Tourism is making a comeback after the tough Corona years: Demand for destinations for the loveliest weeks of the year is increasing significantly despite the rise in inflation. The German travel industry sees itself on course for the record sales of the pre-pandemic year 2019. European tourism is hoping for more travelers from overseas, who made up about a quarter of the guests before the pandemic. However, vacationers have to be prepared for higher prices, last-minute bargain hunters for fewer offers.
"The bottom of the valley from 2021 has finally been passed," said the President of the German Travel Association DRV, Norbert Fiebig, on Monday at the International Tourism Exchange (ITB) in Berlin. "We expect to close at the sales level of the record year 2019...."
According to the DRV, in the months of January and February, which were traditionally the busiest months for bookings before the pandemic, the demand for tour operators rose sharply this year. The number of new bookings in travel agencies and on online travel portals almost consistently exceeded the comparable weeks of the pre-Corona year.
"We are seeing a trend reversal: Those who want to take a holiday are booking much earlier again and are taking advantage of the current early booking discounts from travel providers," reported the DRV President. "The travel industry is ready to take off in 2023." But the industry needs stable, trouble-free air traffic for this, warned Fiebig.
Last year, the skyrocketing demand for air travel following the lifting of most corona restrictions had pushed the aviation industry to its limits. The consequences at German airports were delays and cancellations as well as long waiting times, for example at baggage claim and security checks.
In the 2021/2022 tourism year (November 1, 2021 to October 31, 2022), holidaymakers in Germany booked package tours worth 25.9 billion euros, an increase of 148 percent compared to the previous year. This means that the value of the tour operators' package and module trips is approaching the pre-Corona levels again. "The package tour is back," said Fiebig.
THE Central Europe Head of Tourism Ingo Burmester sees two main reasons for the increasing demand: the pent-up desire to travel after the Corona crisis and a "renaissance" of package tours. Many vacationers wanted security. "This gives you the package tour, because we are also there if there are problems somewhere or, for example, flights are canceled," said the manager.
Last-minute bargain hunters will probably have to brace themselves for more difficult times this year. "Hoteliers and airlines have become hesitant about last-minute bargains," Burmester reported. According to tour operators, holidaymakers from Germany are currently trending towards higher-quality and slightly longer trips and all-inclusive trips, while prices are rising at the same time due to high inflation.
"Overall, the price increases roughly correspond to the increase in consumer prices," said Burmester. "Of course, we pass on to our customers the lower prices that we negotiated well in advance when purchasing hotel and flight capacities."
Industry leader Tui is also reporting increasing demand. "2023 promises to be a good travel year. We haven't seen as many bookings as this January for a long time," said Tui Germany boss Stefan Baumert. "The trend towards booking at short notice is still strong, but the early bookers are back and have already reserved the appropriate contingents." Holidays continue to have top priority for many people.
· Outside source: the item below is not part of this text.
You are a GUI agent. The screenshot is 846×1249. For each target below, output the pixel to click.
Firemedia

According to FTI Group boss Ralph Schiller, many sun-seekers would like to treat themselves to something during their main holiday trip. "You'd rather save in other areas of life or limit yourself to the second or third trip a year." Shorter city trips, for example, are currently less on the priority list.
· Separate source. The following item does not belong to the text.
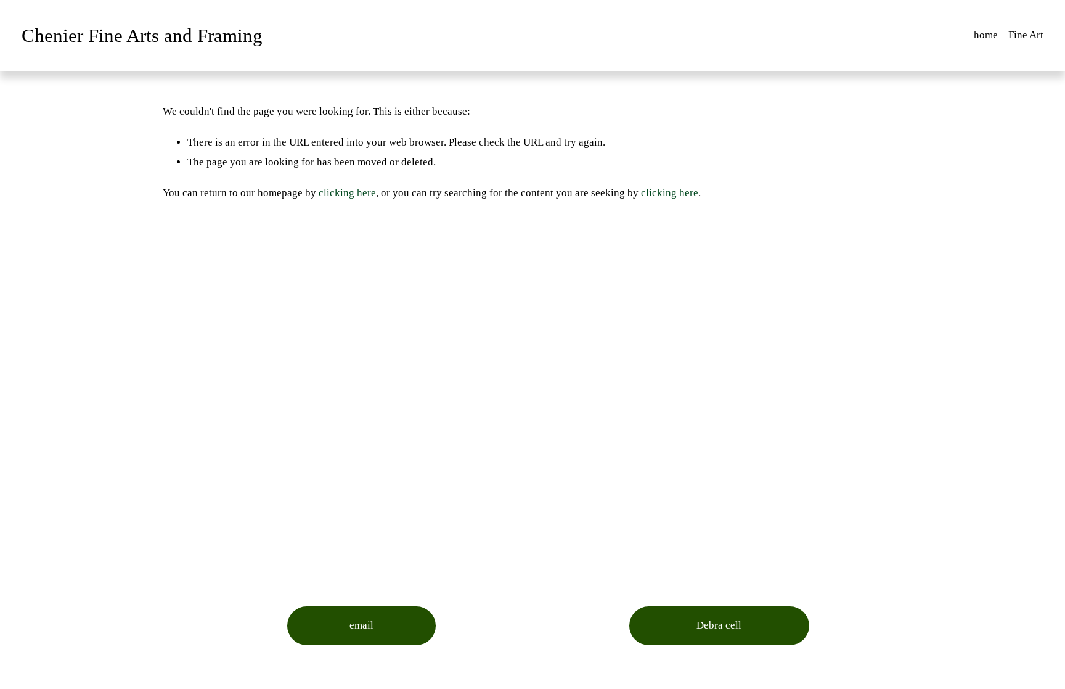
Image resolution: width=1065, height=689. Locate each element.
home (986, 35)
According to a survey by the ADAC automobile club, around one in four Germans wants to save on vacation this year. According to this, 24 percent of those surveyed said that they would spend less money on a trip or do without it altogether. 23 percent will have a larger budget and 51 percent will have about the same amount of money.
European tourism worked its way out of the Corona low last year. However, travelers from overseas were still missing. According to the analysis house Tourism Economics, demand from travelers from China and Japan is likely to lag behind again this year. The number of tourist arrivals from North America was the closest to the 2019 level last year.
For the first time since the beginning of the pandemic, the travel industry is meeting again this year in Berlin at the ITB. In contrast to the pre-Corona years, the travel fair (March 7th to 9th) is now only open to trade visitors.